Use some dental floss
This is a little complicated, but Dr. Nelson says it "works pretty well." To try the hack, slip a piece of fine string or dental floss under your ring. Tightly wrap the string around your finger, up past the knuckle. Then, unwrap the string from the bottom part that's under the ring. The ring should move up and over the string as you unwrap. "Be careful not to leave it on too long," Dr. Adkins says. "Otherwise, you can cut off blood supply to the rest of your finger."

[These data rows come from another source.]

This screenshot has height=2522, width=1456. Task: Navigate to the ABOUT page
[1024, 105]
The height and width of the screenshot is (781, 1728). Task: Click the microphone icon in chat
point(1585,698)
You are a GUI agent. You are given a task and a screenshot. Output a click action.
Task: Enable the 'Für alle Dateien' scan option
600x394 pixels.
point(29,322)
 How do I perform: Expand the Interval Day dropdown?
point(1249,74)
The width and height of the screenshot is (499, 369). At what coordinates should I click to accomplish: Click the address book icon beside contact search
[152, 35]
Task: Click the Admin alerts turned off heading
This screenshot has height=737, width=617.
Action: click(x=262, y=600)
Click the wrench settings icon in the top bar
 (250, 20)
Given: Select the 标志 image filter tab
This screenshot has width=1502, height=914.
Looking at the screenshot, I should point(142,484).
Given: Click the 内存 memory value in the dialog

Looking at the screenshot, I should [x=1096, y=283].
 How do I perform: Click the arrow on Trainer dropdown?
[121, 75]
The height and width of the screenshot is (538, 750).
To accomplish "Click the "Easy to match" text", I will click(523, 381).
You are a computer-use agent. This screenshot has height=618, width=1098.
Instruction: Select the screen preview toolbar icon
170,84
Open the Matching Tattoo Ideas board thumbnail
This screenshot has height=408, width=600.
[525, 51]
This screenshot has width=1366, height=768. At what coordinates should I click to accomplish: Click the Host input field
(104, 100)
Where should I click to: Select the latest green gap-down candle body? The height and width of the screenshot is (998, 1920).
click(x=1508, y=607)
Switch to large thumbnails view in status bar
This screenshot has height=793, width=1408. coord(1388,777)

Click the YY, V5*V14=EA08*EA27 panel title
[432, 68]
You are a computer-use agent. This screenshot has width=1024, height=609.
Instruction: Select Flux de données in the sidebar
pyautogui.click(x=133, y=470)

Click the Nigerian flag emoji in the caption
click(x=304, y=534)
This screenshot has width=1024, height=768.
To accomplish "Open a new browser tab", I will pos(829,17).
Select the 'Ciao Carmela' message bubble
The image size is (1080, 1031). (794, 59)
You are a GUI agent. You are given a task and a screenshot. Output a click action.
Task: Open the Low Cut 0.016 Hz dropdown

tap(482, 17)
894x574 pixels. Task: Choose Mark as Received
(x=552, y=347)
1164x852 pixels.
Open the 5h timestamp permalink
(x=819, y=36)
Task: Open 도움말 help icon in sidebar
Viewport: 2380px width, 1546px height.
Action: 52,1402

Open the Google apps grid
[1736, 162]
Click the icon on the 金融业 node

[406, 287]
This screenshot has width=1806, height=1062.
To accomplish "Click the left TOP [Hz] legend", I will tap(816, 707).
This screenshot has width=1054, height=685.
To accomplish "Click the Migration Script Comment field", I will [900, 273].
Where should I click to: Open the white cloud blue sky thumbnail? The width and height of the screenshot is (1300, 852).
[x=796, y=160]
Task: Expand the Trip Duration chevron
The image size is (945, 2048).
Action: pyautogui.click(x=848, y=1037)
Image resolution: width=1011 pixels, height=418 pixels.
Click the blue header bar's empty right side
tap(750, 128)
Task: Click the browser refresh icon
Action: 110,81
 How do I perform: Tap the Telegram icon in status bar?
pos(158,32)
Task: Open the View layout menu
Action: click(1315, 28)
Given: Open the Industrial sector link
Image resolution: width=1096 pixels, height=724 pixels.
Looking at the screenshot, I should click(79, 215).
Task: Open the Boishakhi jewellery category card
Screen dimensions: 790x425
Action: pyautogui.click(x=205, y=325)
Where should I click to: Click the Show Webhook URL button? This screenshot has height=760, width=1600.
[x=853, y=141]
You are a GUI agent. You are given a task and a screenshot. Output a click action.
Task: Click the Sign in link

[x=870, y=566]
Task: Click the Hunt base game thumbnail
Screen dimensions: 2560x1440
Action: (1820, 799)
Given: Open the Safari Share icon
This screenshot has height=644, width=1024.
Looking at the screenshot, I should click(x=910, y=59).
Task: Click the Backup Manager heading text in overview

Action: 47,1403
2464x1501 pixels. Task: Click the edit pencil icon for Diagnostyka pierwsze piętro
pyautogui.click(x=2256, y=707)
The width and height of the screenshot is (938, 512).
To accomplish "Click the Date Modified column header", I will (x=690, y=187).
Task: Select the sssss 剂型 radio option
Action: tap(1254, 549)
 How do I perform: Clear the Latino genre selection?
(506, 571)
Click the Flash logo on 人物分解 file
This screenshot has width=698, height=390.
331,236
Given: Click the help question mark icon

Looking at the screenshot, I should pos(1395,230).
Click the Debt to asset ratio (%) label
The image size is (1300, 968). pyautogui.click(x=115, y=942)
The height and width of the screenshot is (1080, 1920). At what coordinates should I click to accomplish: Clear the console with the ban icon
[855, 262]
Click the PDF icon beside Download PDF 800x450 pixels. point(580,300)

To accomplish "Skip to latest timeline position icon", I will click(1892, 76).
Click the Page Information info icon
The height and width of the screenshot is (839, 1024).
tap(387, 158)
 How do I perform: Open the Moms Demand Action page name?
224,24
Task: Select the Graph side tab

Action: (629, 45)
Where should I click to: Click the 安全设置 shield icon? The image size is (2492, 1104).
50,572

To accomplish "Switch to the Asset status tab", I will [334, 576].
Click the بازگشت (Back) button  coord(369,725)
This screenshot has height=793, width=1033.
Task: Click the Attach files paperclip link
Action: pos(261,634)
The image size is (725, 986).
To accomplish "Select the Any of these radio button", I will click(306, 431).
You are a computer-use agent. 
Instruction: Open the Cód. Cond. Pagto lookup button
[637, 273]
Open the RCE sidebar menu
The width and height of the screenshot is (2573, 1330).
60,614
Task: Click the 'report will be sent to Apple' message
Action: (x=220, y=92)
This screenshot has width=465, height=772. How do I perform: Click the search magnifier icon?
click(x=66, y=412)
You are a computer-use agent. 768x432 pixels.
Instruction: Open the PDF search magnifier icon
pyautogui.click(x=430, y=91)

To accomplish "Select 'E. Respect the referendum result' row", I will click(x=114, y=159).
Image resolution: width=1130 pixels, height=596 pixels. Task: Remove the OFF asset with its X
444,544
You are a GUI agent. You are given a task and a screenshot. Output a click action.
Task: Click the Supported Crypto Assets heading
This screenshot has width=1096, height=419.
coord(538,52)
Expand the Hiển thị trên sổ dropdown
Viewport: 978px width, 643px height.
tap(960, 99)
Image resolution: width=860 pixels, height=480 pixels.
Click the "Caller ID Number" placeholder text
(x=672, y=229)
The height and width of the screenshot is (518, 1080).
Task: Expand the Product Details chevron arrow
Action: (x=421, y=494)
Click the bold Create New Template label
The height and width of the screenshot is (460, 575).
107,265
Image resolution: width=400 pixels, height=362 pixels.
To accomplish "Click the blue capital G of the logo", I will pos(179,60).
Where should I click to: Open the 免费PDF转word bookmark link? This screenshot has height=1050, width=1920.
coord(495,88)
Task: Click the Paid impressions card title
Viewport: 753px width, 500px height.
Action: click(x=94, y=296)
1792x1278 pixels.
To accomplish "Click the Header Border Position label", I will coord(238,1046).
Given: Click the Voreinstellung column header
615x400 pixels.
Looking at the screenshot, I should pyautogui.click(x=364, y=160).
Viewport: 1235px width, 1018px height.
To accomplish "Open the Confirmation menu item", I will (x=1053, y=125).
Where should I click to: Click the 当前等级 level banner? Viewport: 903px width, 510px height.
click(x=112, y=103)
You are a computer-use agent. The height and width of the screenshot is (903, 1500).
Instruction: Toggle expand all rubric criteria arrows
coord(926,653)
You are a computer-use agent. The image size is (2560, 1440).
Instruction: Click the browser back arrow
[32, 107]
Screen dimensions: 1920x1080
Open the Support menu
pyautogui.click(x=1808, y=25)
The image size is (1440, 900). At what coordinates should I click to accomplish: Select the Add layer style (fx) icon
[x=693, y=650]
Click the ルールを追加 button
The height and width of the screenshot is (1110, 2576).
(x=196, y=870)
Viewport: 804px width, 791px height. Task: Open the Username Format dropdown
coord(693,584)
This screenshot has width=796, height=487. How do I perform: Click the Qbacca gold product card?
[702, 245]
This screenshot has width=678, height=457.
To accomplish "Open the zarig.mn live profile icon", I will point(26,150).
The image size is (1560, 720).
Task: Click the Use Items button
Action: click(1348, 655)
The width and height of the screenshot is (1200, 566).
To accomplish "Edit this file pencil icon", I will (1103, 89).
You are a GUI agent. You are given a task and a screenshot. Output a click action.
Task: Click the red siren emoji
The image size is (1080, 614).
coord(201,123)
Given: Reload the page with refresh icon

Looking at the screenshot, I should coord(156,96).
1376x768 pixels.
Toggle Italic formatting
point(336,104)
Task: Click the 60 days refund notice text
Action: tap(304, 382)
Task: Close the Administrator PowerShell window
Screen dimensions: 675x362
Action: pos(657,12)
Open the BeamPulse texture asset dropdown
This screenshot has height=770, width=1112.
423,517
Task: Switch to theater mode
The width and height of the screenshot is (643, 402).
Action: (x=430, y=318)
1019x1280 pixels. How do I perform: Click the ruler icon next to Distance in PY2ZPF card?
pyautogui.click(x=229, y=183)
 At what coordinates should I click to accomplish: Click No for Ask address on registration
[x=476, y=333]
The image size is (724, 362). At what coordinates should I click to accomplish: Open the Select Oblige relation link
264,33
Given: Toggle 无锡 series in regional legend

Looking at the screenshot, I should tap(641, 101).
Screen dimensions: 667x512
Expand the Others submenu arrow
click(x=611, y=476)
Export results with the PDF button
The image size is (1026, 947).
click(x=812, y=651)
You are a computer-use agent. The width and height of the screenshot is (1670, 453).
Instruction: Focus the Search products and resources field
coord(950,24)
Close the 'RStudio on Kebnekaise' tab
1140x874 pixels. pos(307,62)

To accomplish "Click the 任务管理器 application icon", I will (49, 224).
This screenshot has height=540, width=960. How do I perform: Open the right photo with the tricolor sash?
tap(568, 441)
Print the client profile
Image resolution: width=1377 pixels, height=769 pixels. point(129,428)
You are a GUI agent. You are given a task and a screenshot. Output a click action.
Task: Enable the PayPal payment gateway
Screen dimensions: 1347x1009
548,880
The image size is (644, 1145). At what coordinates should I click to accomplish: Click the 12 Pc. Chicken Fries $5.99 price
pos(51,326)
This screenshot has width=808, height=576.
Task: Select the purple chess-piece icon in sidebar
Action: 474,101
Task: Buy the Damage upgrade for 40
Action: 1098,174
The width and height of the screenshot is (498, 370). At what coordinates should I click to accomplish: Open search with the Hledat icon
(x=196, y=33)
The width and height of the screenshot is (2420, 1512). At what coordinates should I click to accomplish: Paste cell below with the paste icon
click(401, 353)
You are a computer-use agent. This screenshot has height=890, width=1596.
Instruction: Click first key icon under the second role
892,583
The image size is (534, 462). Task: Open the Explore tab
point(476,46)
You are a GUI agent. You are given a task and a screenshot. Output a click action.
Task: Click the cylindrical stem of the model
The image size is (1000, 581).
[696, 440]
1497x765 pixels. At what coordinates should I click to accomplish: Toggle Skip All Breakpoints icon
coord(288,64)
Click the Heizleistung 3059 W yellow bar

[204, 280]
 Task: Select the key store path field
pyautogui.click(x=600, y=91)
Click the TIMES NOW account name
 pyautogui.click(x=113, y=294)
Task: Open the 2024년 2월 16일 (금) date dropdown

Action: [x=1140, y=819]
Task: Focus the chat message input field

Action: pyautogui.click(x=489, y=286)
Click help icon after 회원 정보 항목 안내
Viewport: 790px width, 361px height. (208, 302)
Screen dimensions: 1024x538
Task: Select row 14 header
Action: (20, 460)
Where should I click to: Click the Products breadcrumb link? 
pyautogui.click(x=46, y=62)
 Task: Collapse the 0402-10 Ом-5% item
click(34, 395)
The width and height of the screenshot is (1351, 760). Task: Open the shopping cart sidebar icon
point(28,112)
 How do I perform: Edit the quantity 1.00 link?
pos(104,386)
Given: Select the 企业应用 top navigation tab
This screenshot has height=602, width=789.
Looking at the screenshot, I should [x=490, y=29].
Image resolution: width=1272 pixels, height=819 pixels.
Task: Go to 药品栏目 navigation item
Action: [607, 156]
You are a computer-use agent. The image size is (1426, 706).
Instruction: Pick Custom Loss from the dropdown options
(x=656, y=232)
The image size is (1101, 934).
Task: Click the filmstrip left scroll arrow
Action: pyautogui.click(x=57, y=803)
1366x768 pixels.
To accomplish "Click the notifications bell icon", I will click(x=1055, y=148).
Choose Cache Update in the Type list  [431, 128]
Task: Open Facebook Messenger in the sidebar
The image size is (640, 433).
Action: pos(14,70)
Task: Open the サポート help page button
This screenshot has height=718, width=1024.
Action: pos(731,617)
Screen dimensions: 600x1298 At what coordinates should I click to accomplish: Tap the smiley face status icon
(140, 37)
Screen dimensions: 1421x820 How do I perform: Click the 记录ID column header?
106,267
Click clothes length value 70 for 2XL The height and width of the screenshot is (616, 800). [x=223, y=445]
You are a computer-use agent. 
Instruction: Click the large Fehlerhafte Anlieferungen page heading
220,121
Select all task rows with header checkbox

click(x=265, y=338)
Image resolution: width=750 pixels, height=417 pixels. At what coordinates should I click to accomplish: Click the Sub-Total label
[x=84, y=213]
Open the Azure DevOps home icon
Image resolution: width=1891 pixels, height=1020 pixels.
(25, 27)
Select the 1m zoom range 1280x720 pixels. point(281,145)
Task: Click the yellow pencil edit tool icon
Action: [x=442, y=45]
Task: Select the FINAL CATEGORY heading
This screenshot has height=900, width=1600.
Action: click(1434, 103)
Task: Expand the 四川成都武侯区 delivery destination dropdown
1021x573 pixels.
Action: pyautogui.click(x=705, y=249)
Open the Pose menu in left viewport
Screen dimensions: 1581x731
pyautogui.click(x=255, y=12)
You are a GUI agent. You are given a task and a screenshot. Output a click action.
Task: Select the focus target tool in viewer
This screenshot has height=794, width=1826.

If you've tried all that and the ring still isn't budging, Dr. Boling says you can either go to your local fire station or emergency room. "A lot of times they'll have an instrument that can cut the ring off," she says. Just call ahead to be sure they're equipped to handle your situation, so you don't waste a trip, Dr. Adkins says.
If your ring is sentimental, all is not lost. "In most cases, we can save the ring," Dr. Nelson says. "Then, a jeweler can fix it for you."